Part of a data file

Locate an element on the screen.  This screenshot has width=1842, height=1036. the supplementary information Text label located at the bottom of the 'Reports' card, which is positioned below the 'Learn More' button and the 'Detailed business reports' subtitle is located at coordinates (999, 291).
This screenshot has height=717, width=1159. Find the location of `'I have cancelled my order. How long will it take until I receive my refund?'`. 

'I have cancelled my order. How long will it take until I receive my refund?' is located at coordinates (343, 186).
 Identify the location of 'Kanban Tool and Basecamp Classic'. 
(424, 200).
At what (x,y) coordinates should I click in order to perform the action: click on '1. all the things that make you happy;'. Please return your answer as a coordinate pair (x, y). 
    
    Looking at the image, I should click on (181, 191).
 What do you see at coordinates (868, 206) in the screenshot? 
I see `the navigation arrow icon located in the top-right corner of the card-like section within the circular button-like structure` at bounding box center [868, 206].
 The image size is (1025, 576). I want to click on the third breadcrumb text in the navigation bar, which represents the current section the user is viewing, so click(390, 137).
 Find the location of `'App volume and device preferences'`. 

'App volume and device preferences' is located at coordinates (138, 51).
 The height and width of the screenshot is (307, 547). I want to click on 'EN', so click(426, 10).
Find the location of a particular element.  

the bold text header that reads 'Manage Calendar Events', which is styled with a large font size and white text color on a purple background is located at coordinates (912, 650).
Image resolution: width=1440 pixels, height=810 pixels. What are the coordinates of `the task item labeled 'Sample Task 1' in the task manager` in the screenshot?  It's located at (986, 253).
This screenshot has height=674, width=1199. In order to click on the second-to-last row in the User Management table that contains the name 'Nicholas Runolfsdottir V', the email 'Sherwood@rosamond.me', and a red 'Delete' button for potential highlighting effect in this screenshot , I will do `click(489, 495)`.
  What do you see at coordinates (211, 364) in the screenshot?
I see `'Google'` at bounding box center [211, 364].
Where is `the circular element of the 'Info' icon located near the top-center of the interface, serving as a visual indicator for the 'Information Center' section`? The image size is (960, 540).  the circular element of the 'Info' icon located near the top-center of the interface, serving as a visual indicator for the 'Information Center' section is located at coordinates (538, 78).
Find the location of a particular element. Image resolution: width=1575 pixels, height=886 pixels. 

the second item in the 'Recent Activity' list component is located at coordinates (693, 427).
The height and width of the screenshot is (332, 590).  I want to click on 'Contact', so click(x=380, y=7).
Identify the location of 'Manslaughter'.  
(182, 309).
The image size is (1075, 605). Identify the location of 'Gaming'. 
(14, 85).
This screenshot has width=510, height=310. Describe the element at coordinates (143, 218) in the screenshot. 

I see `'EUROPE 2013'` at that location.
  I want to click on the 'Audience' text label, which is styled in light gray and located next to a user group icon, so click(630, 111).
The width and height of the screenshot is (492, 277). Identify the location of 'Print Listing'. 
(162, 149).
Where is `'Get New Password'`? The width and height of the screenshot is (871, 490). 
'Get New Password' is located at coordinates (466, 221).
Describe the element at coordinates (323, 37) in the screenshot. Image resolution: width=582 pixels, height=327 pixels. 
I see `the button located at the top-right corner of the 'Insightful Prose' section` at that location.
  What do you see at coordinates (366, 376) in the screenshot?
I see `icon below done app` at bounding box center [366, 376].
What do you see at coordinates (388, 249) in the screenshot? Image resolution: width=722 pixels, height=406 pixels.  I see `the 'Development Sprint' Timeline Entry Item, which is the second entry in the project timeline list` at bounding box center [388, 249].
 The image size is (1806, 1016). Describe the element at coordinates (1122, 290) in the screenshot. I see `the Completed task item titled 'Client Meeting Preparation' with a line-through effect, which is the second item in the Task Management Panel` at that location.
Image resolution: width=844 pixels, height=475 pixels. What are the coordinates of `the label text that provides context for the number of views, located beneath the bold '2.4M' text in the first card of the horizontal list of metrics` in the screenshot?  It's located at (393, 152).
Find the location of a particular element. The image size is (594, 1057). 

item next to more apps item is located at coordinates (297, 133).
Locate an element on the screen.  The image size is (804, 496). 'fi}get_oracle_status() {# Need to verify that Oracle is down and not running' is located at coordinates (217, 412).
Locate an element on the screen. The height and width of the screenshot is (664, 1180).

**Written instruction:** Turn every line of the listing above into a numbered list, leaving out the blank lines.

**Answer for the task:**
1. Locate an element on the screen.  This screenshot has width=1842, height=1036. the supplementary information Text label located at the bottom of the 'Reports' card, which is positioned below the 'Learn More' button and the 'Detailed business reports' subtitle is located at coordinates (999, 291).
2. This screenshot has height=717, width=1159. Find the location of `'I have cancelled my order. How long will it take until I receive my refund?'`. 
3. 'I have cancelled my order. How long will it take until I receive my refund?' is located at coordinates (343, 186).
4.  Identify the location of 'Kanban Tool and Basecamp Classic'. 
5. (424, 200).
6. At what (x,y) coordinates should I click in order to perform the action: click on '1. all the things that make you happy;'. Please return your answer as a coordinate pair (x, y). 
7.     Looking at the image, I should click on (181, 191).
8.  What do you see at coordinates (868, 206) in the screenshot? 
9. I see `the navigation arrow icon located in the top-right corner of the card-like section within the circular button-like structure` at bounding box center [868, 206].
10.  The image size is (1025, 576). I want to click on the third breadcrumb text in the navigation bar, which represents the current section the user is viewing, so click(390, 137).
11.  Find the location of `'App volume and device preferences'`. 
12. 'App volume and device preferences' is located at coordinates (138, 51).
13.  The height and width of the screenshot is (307, 547). I want to click on 'EN', so click(426, 10).
14. Find the location of a particular element.  
15. the bold text header that reads 'Manage Calendar Events', which is styled with a large font size and white text color on a purple background is located at coordinates (912, 650).
16. Image resolution: width=1440 pixels, height=810 pixels. What are the coordinates of `the task item labeled 'Sample Task 1' in the task manager` in the screenshot?  It's located at (986, 253).
17. This screenshot has height=674, width=1199. In order to click on the second-to-last row in the User Management table that contains the name 'Nicholas Runolfsdottir V', the email 'Sherwood@rosamond.me', and a red 'Delete' button for potential highlighting effect in this screenshot , I will do `click(489, 495)`.
18.   What do you see at coordinates (211, 364) in the screenshot?
19. I see `'Google'` at bounding box center [211, 364].
20. Where is `the circular element of the 'Info' icon located near the top-center of the interface, serving as a visual indicator for the 'Information Center' section`? The image size is (960, 540).  the circular element of the 'Info' icon located near the top-center of the interface, serving as a visual indicator for the 'Information Center' section is located at coordinates (538, 78).
21. Find the location of a particular element. Image resolution: width=1575 pixels, height=886 pixels. 
22. the second item in the 'Recent Activity' list component is located at coordinates (693, 427).
23. The height and width of the screenshot is (332, 590).  I want to click on 'Contact', so click(x=380, y=7).
24. Identify the location of 'Manslaughter'.  
25. (182, 309).
26. The image size is (1075, 605). Identify the location of 'Gaming'. 
27. (14, 85).
28. This screenshot has width=510, height=310. Describe the element at coordinates (143, 218) in the screenshot. 
29. I see `'EUROPE 2013'` at that location.
30.   I want to click on the 'Audience' text label, which is styled in light gray and located next to a user group icon, so click(630, 111).
31. The width and height of the screenshot is (492, 277). Identify the location of 'Print Listing'. 
32. (162, 149).
33. Where is `'Get New Password'`? The width and height of the screenshot is (871, 490). 
34. 'Get New Password' is located at coordinates (466, 221).
35. Describe the element at coordinates (323, 37) in the screenshot. Image resolution: width=582 pixels, height=327 pixels. 
36. I see `the button located at the top-right corner of the 'Insightful Prose' section` at that location.
37.   What do you see at coordinates (366, 376) in the screenshot?
38. I see `icon below done app` at bounding box center [366, 376].
39. What do you see at coordinates (388, 249) in the screenshot? Image resolution: width=722 pixels, height=406 pixels.  I see `the 'Development Sprint' Timeline Entry Item, which is the second entry in the project timeline list` at bounding box center [388, 249].
40.  The image size is (1806, 1016). Describe the element at coordinates (1122, 290) in the screenshot. I see `the Completed task item titled 'Client Meeting Preparation' with a line-through effect, which is the second item in the Task Management Panel` at that location.
41. Image resolution: width=844 pixels, height=475 pixels. What are the coordinates of `the label text that provides context for the number of views, located beneath the bold '2.4M' text in the first card of the horizontal list of metrics` in the screenshot?  It's located at (393, 152).
42. Find the location of a particular element. The image size is (594, 1057). 
43. item next to more apps item is located at coordinates (297, 133).
44. Locate an element on the screen.  The image size is (804, 496). 'fi}get_oracle_status() {# Need to verify that Oracle is down and not running' is located at coordinates (217, 412).
45. Locate an element on the screen. The height and width of the screenshot is (664, 1180).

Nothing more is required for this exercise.